Your answer should hold exactly the lines from the one with "The image size is (1024, 772)." through the final line of the data below, reproduced as written.
DATA TO USE Block Start
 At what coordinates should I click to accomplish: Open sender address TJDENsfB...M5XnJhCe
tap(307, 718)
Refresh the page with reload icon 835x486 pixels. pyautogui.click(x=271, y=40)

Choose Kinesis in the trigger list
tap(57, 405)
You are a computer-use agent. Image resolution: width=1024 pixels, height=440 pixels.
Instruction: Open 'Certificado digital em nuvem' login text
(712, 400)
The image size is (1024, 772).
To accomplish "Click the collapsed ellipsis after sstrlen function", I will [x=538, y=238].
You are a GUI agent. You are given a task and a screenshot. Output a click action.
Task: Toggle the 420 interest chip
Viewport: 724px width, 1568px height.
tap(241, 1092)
DATA TO USE Block End
* [SOLUTION TO THE EXERCISE]:
The image size is (1024, 772).
To accomplish "Click the collapsed ellipsis after sstrlen function", I will [x=538, y=238].
You are a GUI agent. You are given a task and a screenshot. Output a click action.
Task: Toggle the 420 interest chip
Viewport: 724px width, 1568px height.
tap(241, 1092)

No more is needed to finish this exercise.